Republicans’ health plan will begin a new era of American carnage
The day President Donald Trump was sworn into office, I was closing out the end of a 100-hour work week at UC Davis Medical Center. My Inauguration Day started at 7 a.m. and, with the exception of an hour and a half to drive home and eat, ran nonstop until I finished the last of my notes at 11 p.m.
In those 100 hours, I got to know and care for dozens of members of my community. They included a retiree who had a bicycle accident and ended up with a blood clot in his lungs. Another was a paraplegic who had broken his neck in a car accident, and was now hospitalized with a multi-drug resistant infection.
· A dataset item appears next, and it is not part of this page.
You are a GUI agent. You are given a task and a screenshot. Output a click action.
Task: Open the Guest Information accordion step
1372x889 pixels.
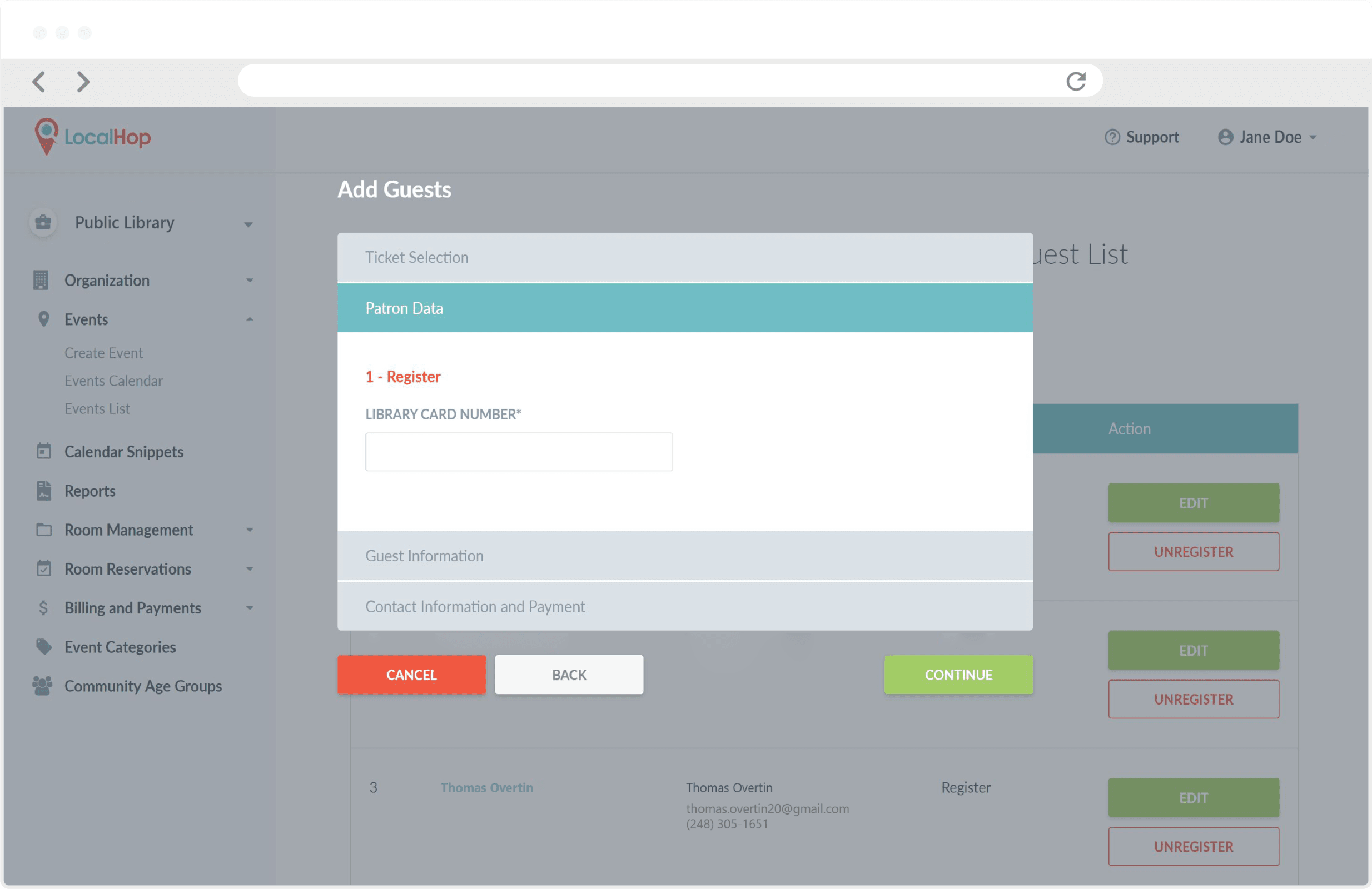click(684, 556)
I met an elderly woman, brought to our ER after screaming and throwing objects at people, who turned out to be suffering from a flare-up of her bipolar disorder.
Three individuals who passed out or fell at home and needed to be treated in the hospital. Another woman whose husband gave her HIV before they separated, and who had just been evicted from her recently deceased parents’ home. And a young man who developed kidney failure in his 20s from undiagnosed high blood pressure, and was now on dialysis three days a week.
Two things united all of these patients:All suffered from an unpredictable chain of events that led them to the hospital, and all had health insurance.
Say what you will about the Affordable Care Act – it is by no means perfect and does not cover everyone – but it has drastically increased the number of Americans with health insurance. Which means that I can at least get my patients on treatment for their diseases, and their families won’t be bankrupted by a trip to the emergency room.
In fact, of the dozens upon dozens of patients I saw that week, every single person was insured or able to be referred to a qualifying health insurance plan by the time they left the hospital.
So the irony was not lost on me when, after finishing work that night, I finally saw the headlines about Trump ending the era of “American carnage.”
By nearly all accounts, what the Trump administration and Republicans in Congress are now proposing would result in a new form of carnage on a wide scale.
The repeal of the individual mandate will allow more healthy individuals to drop their health plans, while the Republicans’ new Continuous Coverage provision makes it more expensive to get back into a health plan again. As some analysts have noted, this will keep more healthy people out of the individual market, make the insured population sicker and ultimately make health insurance more expensive for everyone.
While health insurance is set to become more costly, the Republican plan will make it harder for patients to afford those plans in the first place. They eliminate ACA provisions that provide more support for more expensive plans and for Americans who make less money. Their proposal also allows health insurers to charge older patients even more for the same level of coverage, pushing the total cost of insurance even further out of reach for patients who often need it the most.
Meanwhile, the Republican proposal to place spending caps on Medicaid will turn it into a zero-sum game, where states will have to choose between funding medicines for one kind of patient and surgeries for another group of patients. For all the false talk about “death panels” with the ACA, Republicans are poised to institutionalize something eerily similar for Medicaid.
The result of all these changes will be health insurance that is more expensive, with fewer people able to afford the medical care they need.
Before Obamacare, I once took care of a woman in her 50s who had just been diagnosed with breast cancer. Her family made too little to afford health insurance, but too much to qualify for Medicaid.
The last time I spoke with her, we talked about what she was going to do. She was about to be discharged from the hospital, and I wanted to see what we could do to get her follow-up care. I still remember her hospital room, the dark tan walls, the wistful smile on her face.
She told me she was going to go home and die.
She knew that she couldn’t get insurance, and her family would never be able to pay out of pocket to treat her cancer. It would bankrupt them. It would make them homeless, require them to sell everything they owned and more. So she chose to pay for her family’s home with her life.
The carnage from repealing the ACA won’t be seen on the 5 o’clock news, or in newspaper headlines. It will happen quietly, in living rooms and hospital rooms for millions of Americans across the country. And patients, their families and their providers and caregivers will be the ones to bear witness to it.